None of this is to excuse the BBC though. Encouraging viewers to use premium rate phone lines to enter non-existent competitions is unacceptable. But the BBC cases do not have nearly as strong a whiff as the ones involving its commercial rivals.
And there is not a smidgen of the hypocrisy that has come from the newspapers surrounding the premium rate scandals of this year. Newspapers were quick to jump up and down when Richard & Judy and The X Factor got caught up in it all. But they remained conspicuously quiet when it came to similar premium rate phone lines used by themselves.
Meanwhile, the BBC’s own coverage of the scandal was notable for how harsh it was on itself. I have always felt that, despite (or perhaps because of?) the constant allegations of bias, the BBC provides incredibly dispassionate coverage on any stories that involves itself.
I remember that on the day of the Hutton Report I was glued to BBC News 24. While you could argue that the BBC would be biased in favour of itself, for the same reasons Sky would be biased against the BBC.
It’s just that the magnifying glass is forever focussed on the BBC, so they cannot afford to be biased, particularly when talking about themselves. So they way they covered it was professional and detached, although there was a slightly surreal moment when you could see everyone in the newsroom rushing towards the corridor where Greg Dyke appeared. For a journalist to maintain a stiff upper lip when the story literally surrounds them in this way is seriously impressive.
I first learned about the BBC phone-in problems on BBC News 24 itself, and you would have thought that the scandal was almost as seismic as Hutton.

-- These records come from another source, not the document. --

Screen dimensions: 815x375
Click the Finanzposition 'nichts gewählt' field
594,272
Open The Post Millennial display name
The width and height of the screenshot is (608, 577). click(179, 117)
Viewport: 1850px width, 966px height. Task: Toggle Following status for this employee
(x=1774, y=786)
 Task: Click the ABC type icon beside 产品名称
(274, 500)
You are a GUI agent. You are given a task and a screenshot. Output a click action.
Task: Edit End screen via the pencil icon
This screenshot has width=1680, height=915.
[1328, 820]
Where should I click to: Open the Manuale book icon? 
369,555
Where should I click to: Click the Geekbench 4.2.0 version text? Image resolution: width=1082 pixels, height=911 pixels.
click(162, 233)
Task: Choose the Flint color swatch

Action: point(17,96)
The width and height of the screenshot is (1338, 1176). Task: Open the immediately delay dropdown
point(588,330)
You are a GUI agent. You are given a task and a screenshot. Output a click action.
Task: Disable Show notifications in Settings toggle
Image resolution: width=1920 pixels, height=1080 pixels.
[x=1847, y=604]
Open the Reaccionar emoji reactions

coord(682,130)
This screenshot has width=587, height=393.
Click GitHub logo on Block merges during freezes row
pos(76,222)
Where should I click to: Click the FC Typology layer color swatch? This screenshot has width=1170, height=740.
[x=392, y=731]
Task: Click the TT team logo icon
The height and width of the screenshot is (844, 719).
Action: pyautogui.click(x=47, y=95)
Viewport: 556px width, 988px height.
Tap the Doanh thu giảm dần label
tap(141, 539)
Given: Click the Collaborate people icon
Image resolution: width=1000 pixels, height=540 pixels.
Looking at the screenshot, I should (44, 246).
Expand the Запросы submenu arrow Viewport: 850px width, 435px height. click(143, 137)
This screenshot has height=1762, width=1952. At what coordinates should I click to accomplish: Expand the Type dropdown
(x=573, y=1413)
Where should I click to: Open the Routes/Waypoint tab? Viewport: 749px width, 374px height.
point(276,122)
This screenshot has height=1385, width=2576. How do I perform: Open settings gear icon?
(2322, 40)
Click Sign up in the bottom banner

But the problems seem to be roughly on a par with ITV’s problems with The X Factor, and certainly nothing reaching the outright deception of, say, Richard & Judy or GMTV.
have Sky manipulated their phone-ins? If they had, how would we find out?
That is the key. Only the BBC has the ability to be as self-critical as it is, even though it can sometimes do a lot of damage. And they never seem to get any thanks for it.